The Dysfuntional Family
Most families are somewhat dysfunctional
Years ago someone decided to coin the phrase dysfunctional family. Of course, noone wanted that term to describe their family. It meant that there was something wrong with their lives with the way they were living. With many people, that may of course be the case. But in truth, how many of us live the life of a "dream family"? Honestly, who would want to? To go through everyday with no trials, no conflict of any kind? It simply isn't possible.
Each generation has its own set of rules to follow. What is acceptable in today's world certainly was not acceptable 50 years ago. The same can be said in the reverse. For example; a close knit family in the 1950s might have a well stocked bar in open view of children and indulge in evening drinks without thinking twice about that fact that they were sending a message that alcohol in the daily diet was something positive. The same can be true for eating habits, smoking and gambling.
However, in today's world,. parents will read books and earnestly watch their children's diet and keep alcohol out of the view of young eyes so that they grow up knowing it not as a necessity. This is due to countless studies that are public and readily available to parents today. But on the negative side, today's parents will allow their children exposure to videos and games that are well above their level of maturity and afford them with expensive non necessities so that children lack appreciation for what they have.

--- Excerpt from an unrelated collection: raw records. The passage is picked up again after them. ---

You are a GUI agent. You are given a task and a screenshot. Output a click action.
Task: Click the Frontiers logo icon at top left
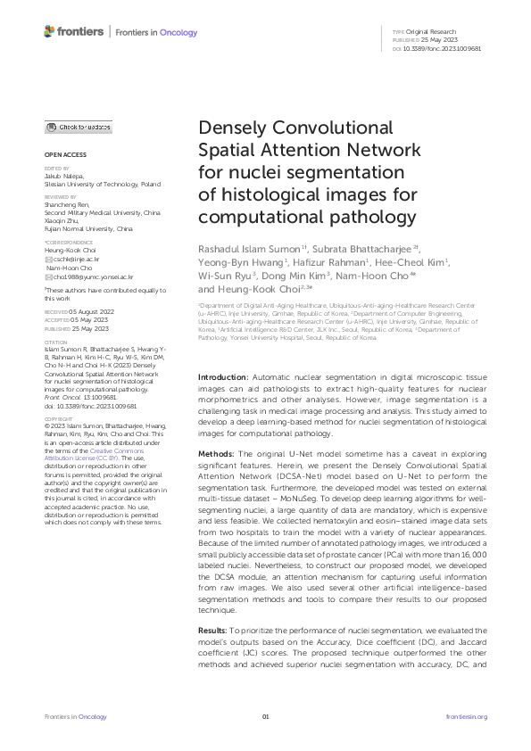tap(49, 32)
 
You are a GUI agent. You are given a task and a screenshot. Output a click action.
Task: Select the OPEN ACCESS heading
tap(62, 154)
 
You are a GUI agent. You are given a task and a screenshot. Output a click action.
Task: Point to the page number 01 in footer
tap(265, 716)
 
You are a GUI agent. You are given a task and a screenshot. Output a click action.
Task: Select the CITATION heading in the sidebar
tap(57, 365)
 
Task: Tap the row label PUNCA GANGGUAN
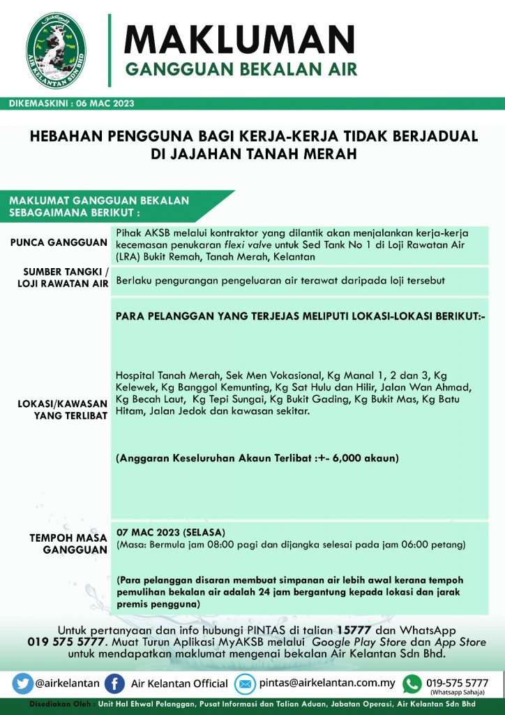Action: point(59,243)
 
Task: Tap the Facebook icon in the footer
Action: point(115,683)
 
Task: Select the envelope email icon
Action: point(246,683)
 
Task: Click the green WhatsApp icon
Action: point(413,683)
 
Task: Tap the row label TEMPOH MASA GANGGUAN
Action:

In every book, movie or television show that we see, there is always some sort of conflict in a family. There is always an alcoholic relative, a substance abuser, a deep dark secret that keeps the rest of the family from fitting in with the rest of the world. Who are they not fitting in with? The Brady Bunch? Even they were dysfunctional. Jan had middle child syndrome, Cindy had a lisp and they had some issues over the yours, mine and ours family they had built together. There simply is no model for the perfect family that one should follow,
What should be done is that families should look at whatever "dysfunction" has been bestowed upon them as a learning tool. Something that can draw their family closer together and make them aware that we all have weaknesses. Children can be taught lessons in tolerance. Families can make themselves stronger by awareness of what can go wrong in life and how it can be worked with and at times even fixed. Addicts can get help, we are fortunate nowdays that going to a therapist is more than acceptable, it seems to be the norm.
So as I sit across the table from someone who is very close to me and discuss what happened in his life over the years, he is not angry or sad about the dysfunction. He loves his family. He understands that things happen. People work with the tools they have been given. They can either sink or swim. He has chosen to swim and is staying afloat rather well in comparison to the rest of his family.